Answer these questions from the passage on QA leadership skills:
(a) What does the passage say is better than requiring testers to come to you with every new suggestion?
(b) In an agile environment, managers are less like directors and more like what?
(c) How are roles and responsibilities distributed in agile teams?

**Passage provided:**
☆ ☆ ☆ ☆ ☆
But what about soft skills? How can you, as a QA manager, empower your test team with the tools they need to deliver quality?

Here’s how QA managers can uplevel those critical leadership skills.

Don’t require testers to wait for permission

What a QA engineer wishes he could change might be procedural, or something to do with how collaboration occurs with development. Within reason, he or she should feel able to simply make the change. It’s better to encourage testers to try new things and risk that they fail, rather than require that they come to you with every single new suggestion.

Understand the value of your role

Just because managers aren’t in charge of overseeing minute details, doesn’t mean they don’t have a valuable role. On the contrary, when you remove roadblocks and involve your team early in all relevant processes, work gets done faster and with higher quality. Thus in an agile environment, managers are less like directors and more like mentors in charge of nurturing, motivating, and guiding team members.

If you want traditional teams who follow your lead, then don’t change. You’ll get the same results you always have.

Bob Galen

Recognize that in agile, everyone is a leader

Unlike traditional waterfall approaches, in agile teams, roles and responsibilities are equally distributed.
☆ ☆ ☆ ☆ ☆
**Data provided:**
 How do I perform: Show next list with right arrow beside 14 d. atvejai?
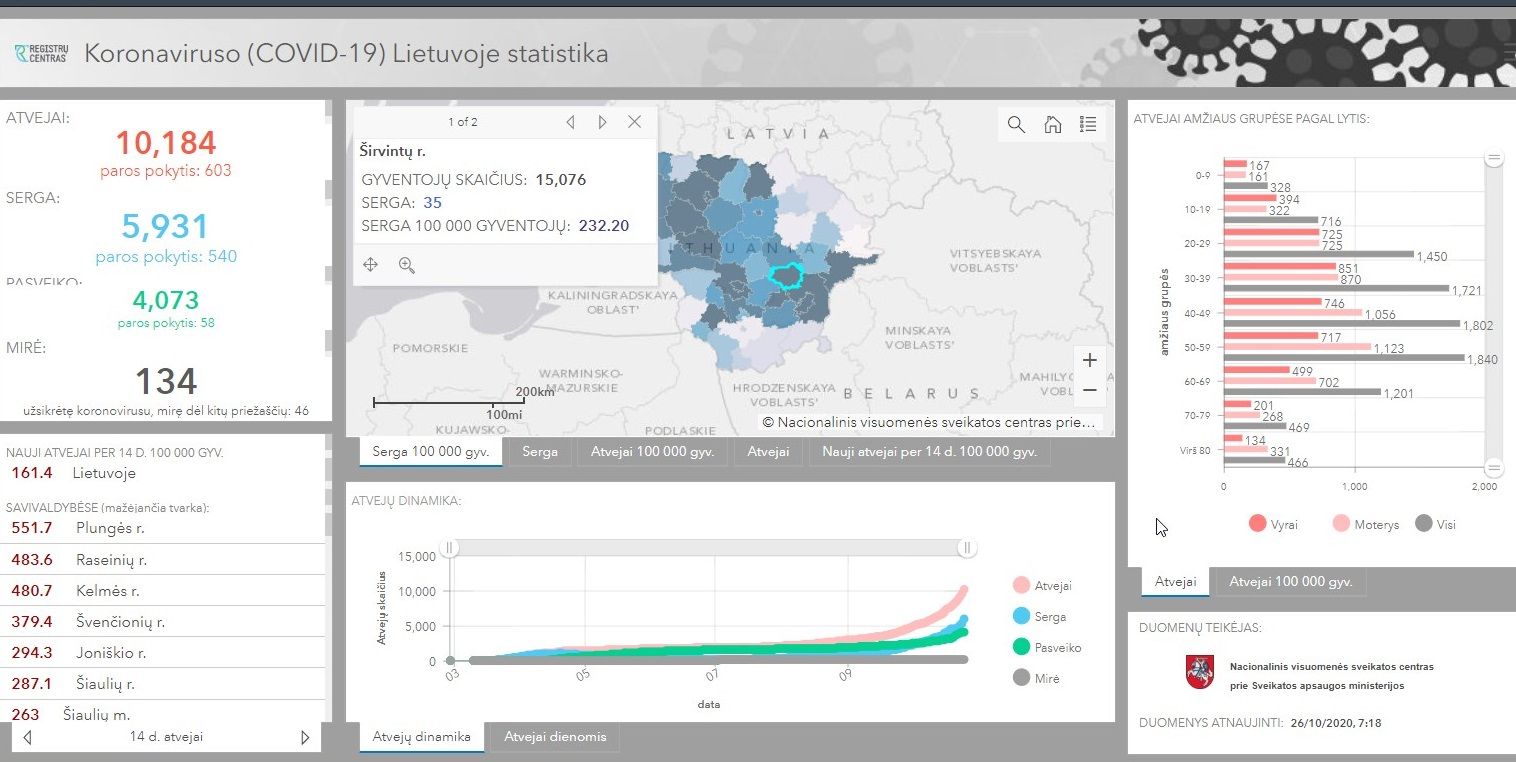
☆ ☆ ☆ ☆ ☆
**Correct response:**
(a) Encouraging testers to try new things and risk that they fail.
(b) Mentors in charge of nurturing, motivating, and guiding team members.
(c) Equally.